CNCounty News

Wildfire commission report expands beyond suppression tactics

wildlandfire

Key Takeaways

When Bill Cox worked as a volunteer firefighter in his 20s and 30s, he’d battle one or two structure fires a year versus 30 wildland fires. 

Now as a Rich County, Utah commissioner, he sees wildland fires grow in size and frequency. At the same time, finding people to fight those fires, like his younger self, gets harder and harder. It’s something he hopes federal legislation might change.

“It’s hard to recruit people for a seasonal job without benefits,” he said of being a first responder. “We have to figure out how to increase the workforce and keep them stable and have this be a career. This isn’t something a teacher can do on summer break.

“It’s not fun, but it’s critical,” he said. “Those areas where those guys work is critical in stopping the fire from advancing to different areas.”

Learn more

ON FIRE: The Report of the Wildland Fire Mitigation and Management Commission

Cox, along with Coconino County, Ariz. Deputy County Manager Lucinda Andreani, represented county governments on the Wildland Fire Mitigation and Management Commission, a 50-member effort coordinated by the departments of Agriculture and the Interior and the Federal Emergency Management Agency. 

“Frankly, in any form of disaster — wildfire, tornadoes, hurricanes — it really typically is counties that are managing the post-disaster, during and after the disasters and the recovery processes,” Andreani said. “Our seat at that table was crucial because we sustain those impacts, we work with our constituents that have the impacts, and so it was a really important opportunity.”

The commission’s report, released in late 2023, offered 148 recommendations to Congress, and the scope of that work demonstrated to Andreani that this was different and more consequential than previous intergovernmental efforts to address wildland fire policy.

“There really had been very little discussion about mitigating wildfire — on forest restoration, forest thinning and other practices — to reduce the threat of catastrophic wildfire and then certainly very little national discussion about post- wildfire recovery,” she said. 

“The fact that [the commission’s report] did cover all of that and wasn’t just solely dominated or exclusively focused on suppression, that was kind of a landmark situation. The other aspects now are having a lot of impact. You’re looking at the full cycle now.”

She noted that members of Congress have already taken notice of the report’s variety and proactive recommendations. 

Cox drew attention to the aging aircraft that are crucial to wildland firefighting and the challenges contractors face with uncertainty when assessing when to purchase new aircraft. He contributed to a second report on aerial equipment strategy.

“It’s gotten to the point now where we’ll have fires going around the nation in four or five different places and they’re all big fires, so there are a limited amount of resources, aviation resources, to be spread out over into all those particular fires,” he said. “All of a sudden, you have to prioritize a fire as to what resources you put on it.” 

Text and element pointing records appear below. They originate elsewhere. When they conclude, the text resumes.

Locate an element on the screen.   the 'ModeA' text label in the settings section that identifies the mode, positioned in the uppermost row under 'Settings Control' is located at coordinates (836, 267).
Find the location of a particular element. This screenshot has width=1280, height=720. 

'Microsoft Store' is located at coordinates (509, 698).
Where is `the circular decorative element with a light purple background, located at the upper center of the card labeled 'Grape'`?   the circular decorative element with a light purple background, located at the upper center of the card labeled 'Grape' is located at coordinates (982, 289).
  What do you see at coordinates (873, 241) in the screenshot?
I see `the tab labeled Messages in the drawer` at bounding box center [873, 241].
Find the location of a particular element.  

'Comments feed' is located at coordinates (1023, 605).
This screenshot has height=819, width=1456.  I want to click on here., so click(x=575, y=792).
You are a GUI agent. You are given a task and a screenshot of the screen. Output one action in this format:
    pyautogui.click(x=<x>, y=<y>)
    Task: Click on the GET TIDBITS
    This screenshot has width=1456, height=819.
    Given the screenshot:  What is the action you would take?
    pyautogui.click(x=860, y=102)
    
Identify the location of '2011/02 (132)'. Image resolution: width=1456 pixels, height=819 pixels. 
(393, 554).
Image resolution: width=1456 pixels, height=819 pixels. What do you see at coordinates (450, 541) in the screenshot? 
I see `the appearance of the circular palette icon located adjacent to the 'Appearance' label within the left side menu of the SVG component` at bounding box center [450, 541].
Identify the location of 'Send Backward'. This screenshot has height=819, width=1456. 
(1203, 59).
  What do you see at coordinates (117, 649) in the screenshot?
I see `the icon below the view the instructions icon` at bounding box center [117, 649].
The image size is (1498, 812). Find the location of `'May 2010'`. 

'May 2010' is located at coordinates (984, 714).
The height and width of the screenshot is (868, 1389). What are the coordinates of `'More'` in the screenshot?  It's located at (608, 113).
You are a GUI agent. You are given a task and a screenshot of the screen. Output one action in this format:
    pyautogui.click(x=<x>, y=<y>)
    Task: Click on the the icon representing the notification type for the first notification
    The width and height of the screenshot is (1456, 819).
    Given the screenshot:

A veteran of managing Coconino County’s direction through three major wildfires, Andreani said the commission’s work was a chance to address silos in federal policy and encourage cross-jurisdictional appropriations. 

“It becomes problematic where you’re trying to effectuate recovery efforts that may be on state land, federal land and private land,” she said. “How do you take those blinders off?” 

She also noted the commission recognized what Coconino County long had known — while FEMA considers wildfires a one-time event, their environmental consequences open the doors for repeated flooding, given Arizona’s meteorological patterns. 

“We had a lot of discussions around how you take these programs that are designed for certain types of disasters and then modify them so that they apply appropriately in a wildfire situation,” she said. 

Participation was taxing — long days on video calls, but Cox said the result renewed his confidence in government.

“If Congress could work like the commission, get the right and the left out of it and just look at the solution and then work through that solution,” they could accomplish a lot, he said. “We can look at these accomplishments and say we did it while keeping politics out of it.”